Still another incident of the long feud with the Mackintoshes arose out of jealousy regarding a fair dame of the time. Comyn of Badenoch had reason to resent the attentions paid to his wife by his neighbour, Mackintosh of Tyrinie, and the feeling reached its climax when Mackintosh presented the lady with no less a gift than a bull and twelve cows. Comyn, thinking it time to interfere, invited Mackintosh and his followers to a feast, and slew them all. As the Comyns were slowly ousted by their Mackintosh and Macpherson neighbours they were driven to wild and lawless deeds, and on one occasion, in reprisal, Alexander Macpherson, known as the Revengeful, slew nine of their chief men in a cave to which they had resorted for hiding.

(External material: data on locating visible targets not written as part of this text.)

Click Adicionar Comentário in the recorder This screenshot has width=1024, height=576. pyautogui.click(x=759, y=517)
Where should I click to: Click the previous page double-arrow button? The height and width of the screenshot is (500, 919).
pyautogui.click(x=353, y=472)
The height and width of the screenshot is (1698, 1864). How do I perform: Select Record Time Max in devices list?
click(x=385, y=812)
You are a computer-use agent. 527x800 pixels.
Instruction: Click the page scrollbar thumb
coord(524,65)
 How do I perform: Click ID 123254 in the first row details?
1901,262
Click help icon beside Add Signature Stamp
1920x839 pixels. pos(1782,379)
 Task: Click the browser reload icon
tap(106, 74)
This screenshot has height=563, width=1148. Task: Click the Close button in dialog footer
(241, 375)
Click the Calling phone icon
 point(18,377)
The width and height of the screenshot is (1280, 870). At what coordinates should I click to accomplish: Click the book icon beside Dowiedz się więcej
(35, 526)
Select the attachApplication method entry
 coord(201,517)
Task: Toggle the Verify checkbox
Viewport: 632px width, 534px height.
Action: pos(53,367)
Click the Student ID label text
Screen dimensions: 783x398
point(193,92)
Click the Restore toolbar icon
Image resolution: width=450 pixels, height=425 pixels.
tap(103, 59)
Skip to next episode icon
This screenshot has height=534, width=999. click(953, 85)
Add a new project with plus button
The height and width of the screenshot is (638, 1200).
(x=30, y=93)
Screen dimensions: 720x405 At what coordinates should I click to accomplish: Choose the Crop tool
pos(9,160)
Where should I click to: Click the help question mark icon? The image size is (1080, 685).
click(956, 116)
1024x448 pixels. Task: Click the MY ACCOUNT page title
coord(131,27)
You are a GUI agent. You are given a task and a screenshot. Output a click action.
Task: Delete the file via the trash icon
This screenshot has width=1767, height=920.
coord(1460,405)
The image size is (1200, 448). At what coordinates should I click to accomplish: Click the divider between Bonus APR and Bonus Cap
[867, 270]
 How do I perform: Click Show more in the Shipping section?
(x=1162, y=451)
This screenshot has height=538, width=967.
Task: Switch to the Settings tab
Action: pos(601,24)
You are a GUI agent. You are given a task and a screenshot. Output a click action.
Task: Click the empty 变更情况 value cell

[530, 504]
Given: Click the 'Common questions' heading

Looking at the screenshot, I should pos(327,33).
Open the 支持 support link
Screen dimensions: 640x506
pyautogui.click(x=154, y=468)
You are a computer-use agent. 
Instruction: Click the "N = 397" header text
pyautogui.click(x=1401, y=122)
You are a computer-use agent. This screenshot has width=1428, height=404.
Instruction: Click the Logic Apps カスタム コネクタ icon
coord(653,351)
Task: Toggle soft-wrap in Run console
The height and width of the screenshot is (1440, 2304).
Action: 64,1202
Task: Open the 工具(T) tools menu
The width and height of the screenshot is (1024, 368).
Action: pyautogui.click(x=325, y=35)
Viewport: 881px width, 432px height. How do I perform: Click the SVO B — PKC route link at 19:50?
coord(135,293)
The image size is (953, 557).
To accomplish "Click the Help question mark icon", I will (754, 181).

The Comyns, however, were not altogether extinguished by the warfare and feuds in which they played so striking and unfortunate a part. In the eighteenth century their chief was a simple gentleman, Cumming of Altyre on the Findhorn. He represented the knight who fell with his chief, the Red Comyn, in the church of the Minorites at Dumfries. That knight was Sir Robert Comyn, fourth son of John, Lord of Badenoch, who died about 1275. Early in the eighteenth century, Robert Cumming of Altyre married Lucy, daughter of Sir Ludovic Gordon, Baronet of Gordonstown, lineally descended from William, Earl of Sutherland and his wife the Princess Margaret, daughter of King Robert the Bruce, and from George, Earl of Huntly, and his wife, the Princess Jean, daughter of King James I. Robert Cumming's great-great-grandson, Alexander Penrose Cumming, through this connection inherited the estate of Gordonstown, near Elgin, assumed the name of Gordon, and was created a baronet in 1804. He was Member of Parliament for the Dumfries burghs. The second baronet was member for the Elgin burghs at the time of the Reform Bill. He married a daughter of Campbell of Islay and granddaughter of John, Duke of Argyll, by his duchess, the famous beauty, Elizabeth Gunning. His second son was Roualeyn George, the famous lion-hunter, while his youngest daughter is the well-known traveller and author, Miss Constance F. Gordon-Cumming, and the present baronet is his grandson.
Sir William Gordon-Cumming, Baronet of Altyre, is the fourth holder of the title. He succeeded his father in 1866, and saw active service as a Captain and Lieut. Colonel of the Scots Fusilier Guards. He holds the medal with clasp for the South African Campaign of 1879, the medal with clasp and the bronze star for the Egyptian Campaign of 1882, and two clasps for the Nile Expedition of 1884. His possessions in the county, some 38,500 acres, are considerable for a private gentleman, but will hardly compare with the vast possessions once owned by his ancestors, the great chiefs of the Comyns of the days of King Alexander III.
It should be added that a considerable body of the Comyns at one time, taking offence at being refused interment in the family burial-place, changed their name to Farquharson, as descendants of Ferquhard, son of Alexander, sixth laird of Altyre, in the middle of the fifteenth century.